═══ Material provided ═══
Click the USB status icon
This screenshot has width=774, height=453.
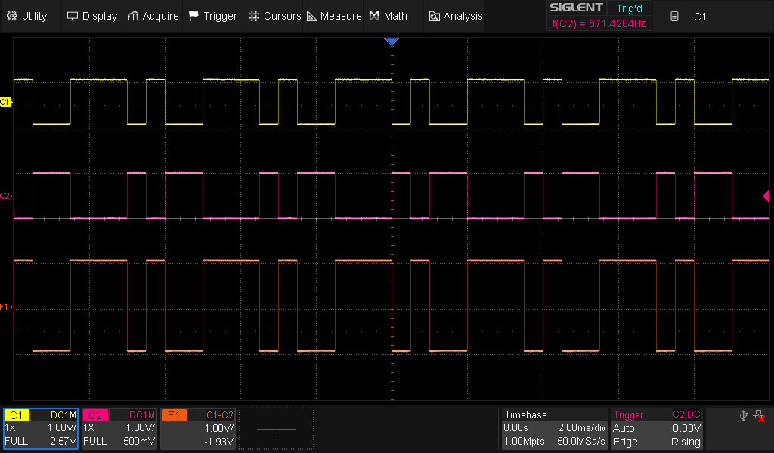click(x=745, y=416)
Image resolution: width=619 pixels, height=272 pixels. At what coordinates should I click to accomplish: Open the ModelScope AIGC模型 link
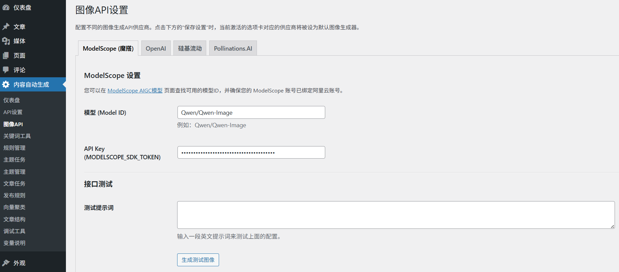[x=135, y=90]

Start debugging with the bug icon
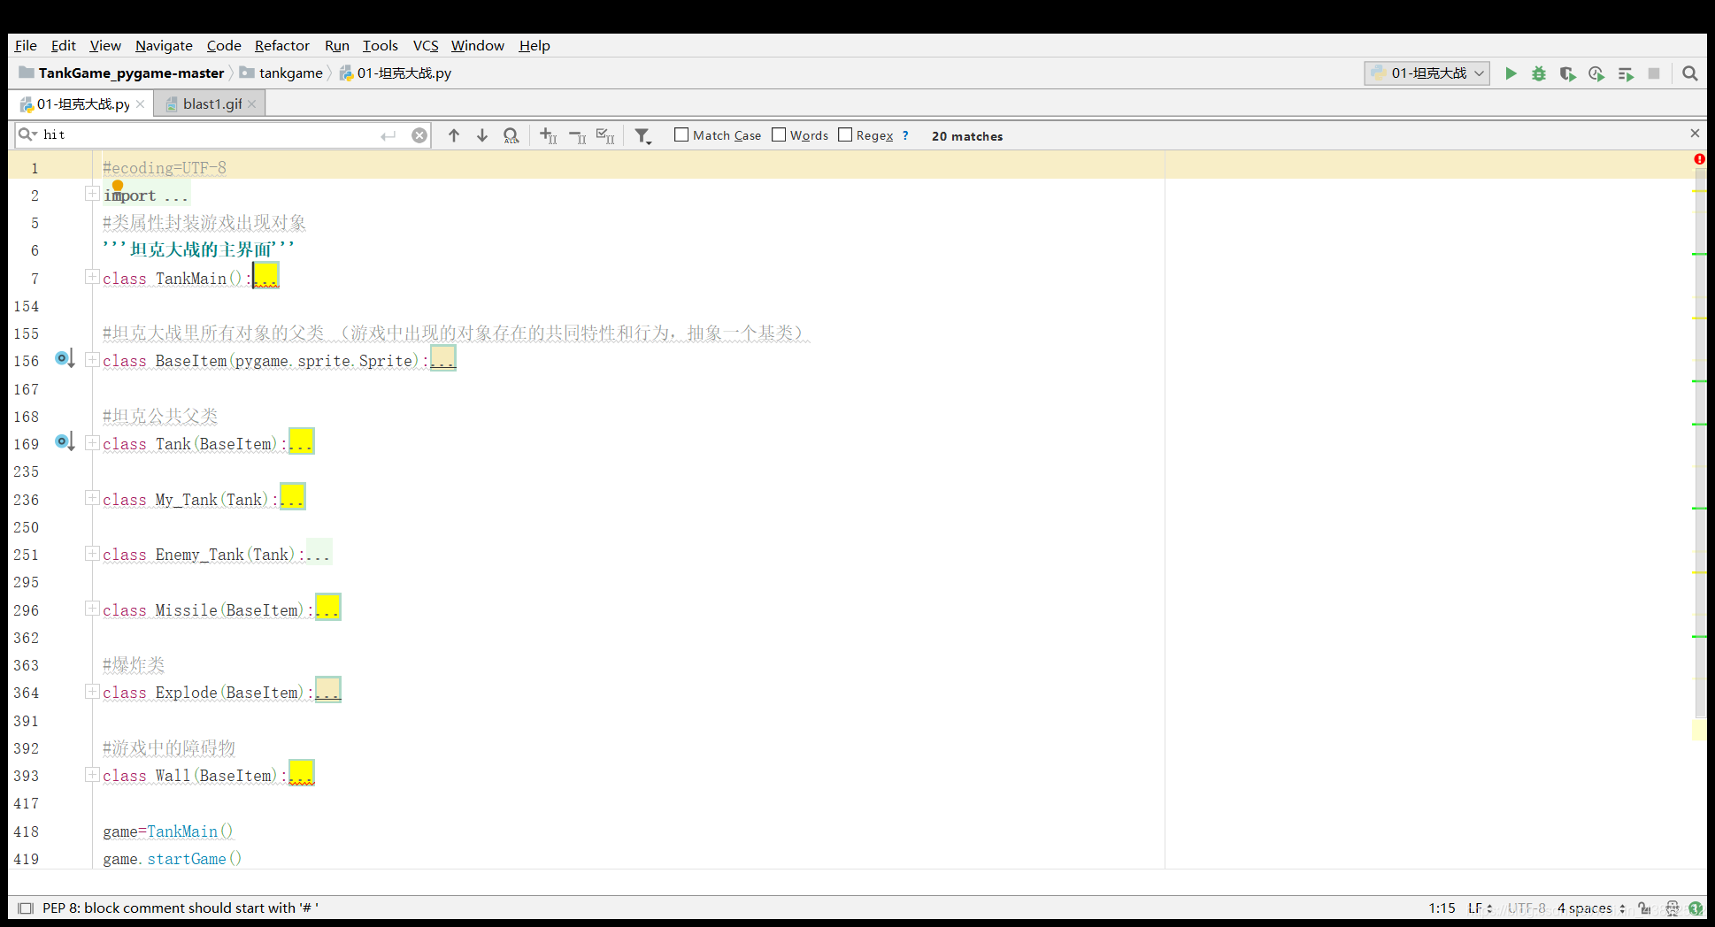click(x=1539, y=73)
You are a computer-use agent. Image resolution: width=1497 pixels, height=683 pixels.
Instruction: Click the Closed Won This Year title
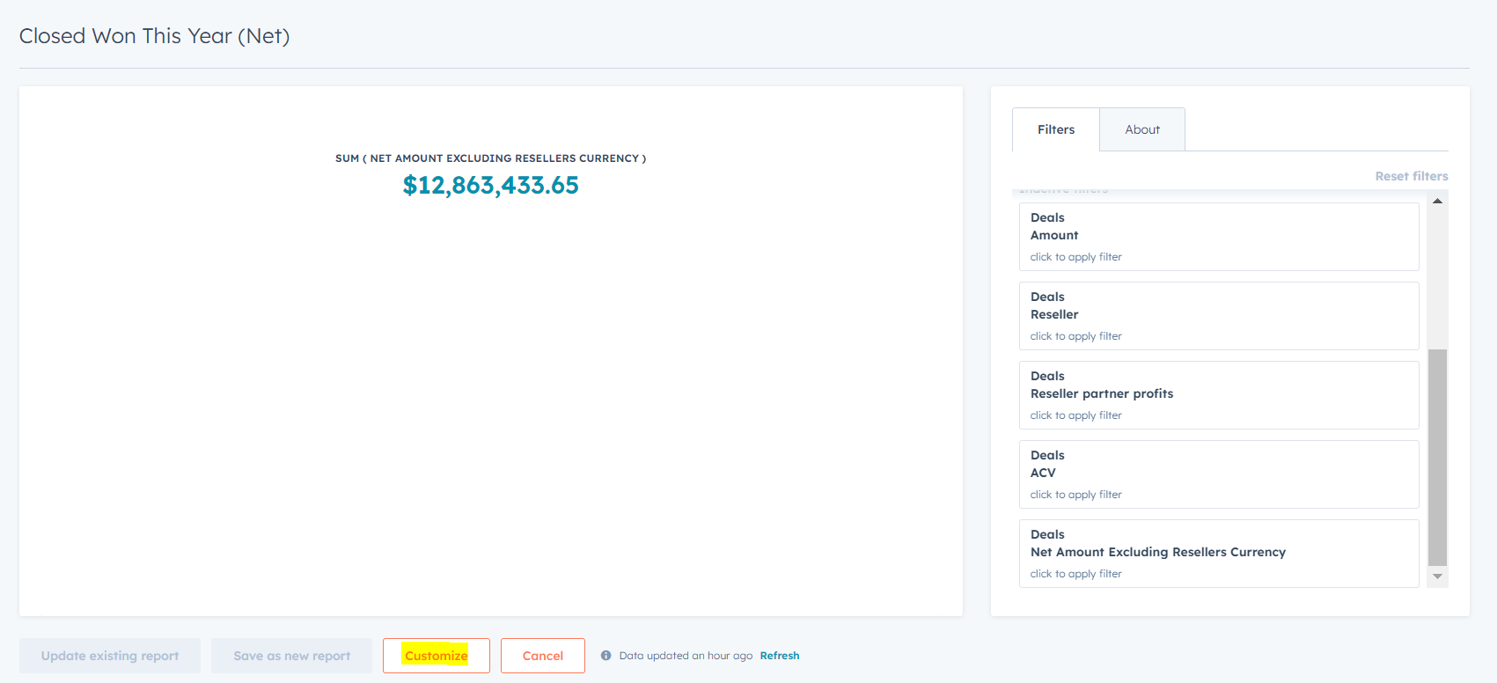coord(154,36)
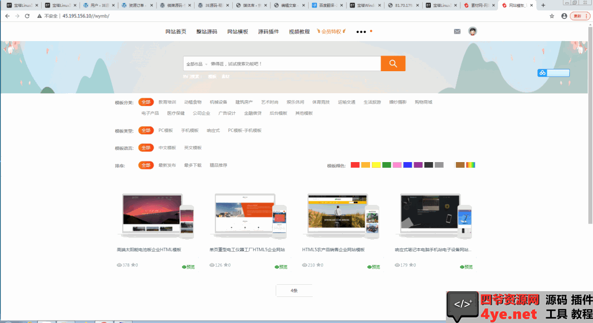Click the orange search magnifier button
Viewport: 593px width, 323px height.
pos(393,64)
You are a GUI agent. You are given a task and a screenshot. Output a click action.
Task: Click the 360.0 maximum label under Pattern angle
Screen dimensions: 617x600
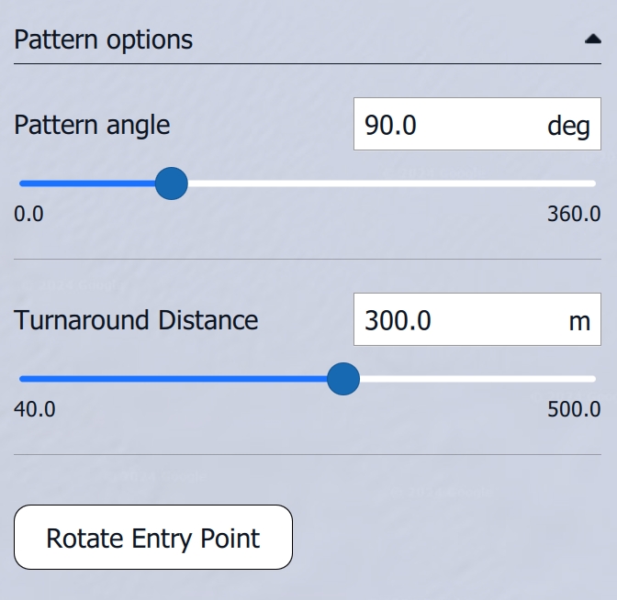574,215
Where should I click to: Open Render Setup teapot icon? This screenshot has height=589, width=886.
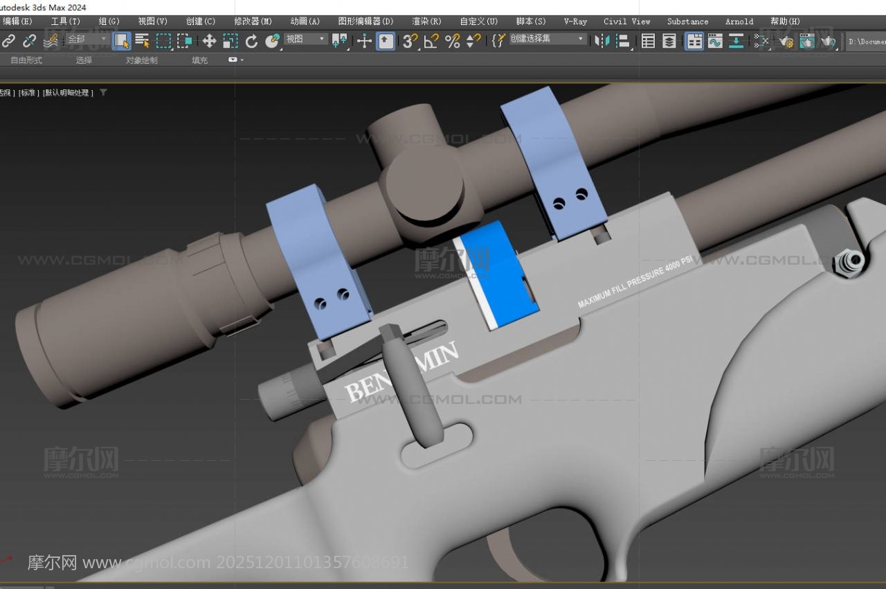click(786, 42)
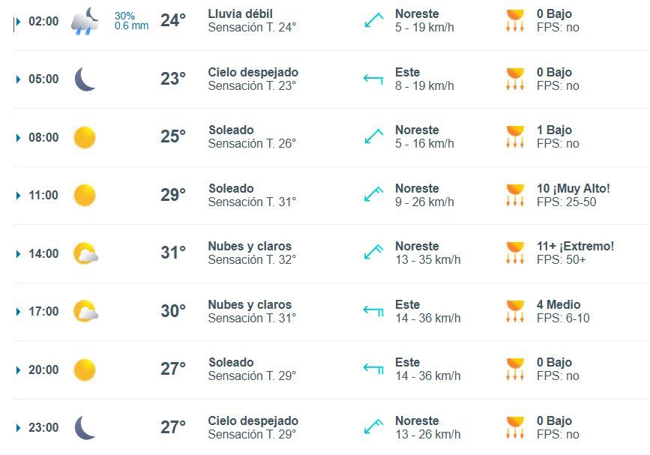
Task: Click the moon icon at 23:00
Action: tap(85, 427)

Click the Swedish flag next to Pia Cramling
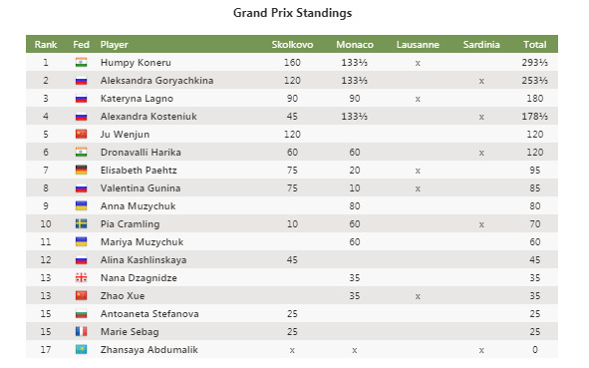(x=81, y=224)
═══
*Task goal*
Write out all the records above word for word, leaving out the pictures.

*Complete response*
Click the USB status icon
This screenshot has width=774, height=453.
click(x=745, y=416)
Image resolution: width=619 pixels, height=272 pixels. At what coordinates should I click to accomplish: Open the ModelScope AIGC模型 link
[x=135, y=90]

Start debugging with the bug icon
click(x=1539, y=73)
You are a computer-use agent. Image resolution: width=1497 pixels, height=683 pixels.
Instruction: Click the Closed Won This Year title
coord(154,36)
Click the orange search magnifier button
Viewport: 593px width, 323px height.
pos(393,64)
You are a GUI agent. You are given a task and a screenshot. Output a click action.
Task: Click the 360.0 maximum label under Pattern angle
Screen dimensions: 617x600
574,215
Where should I click to: Open Render Setup teapot icon? This screenshot has height=589, width=886.
click(786, 42)
Task: Click the moon icon at 23:00
Action: tap(85, 427)

Click the Swedish flag next to Pia Cramling
(x=81, y=224)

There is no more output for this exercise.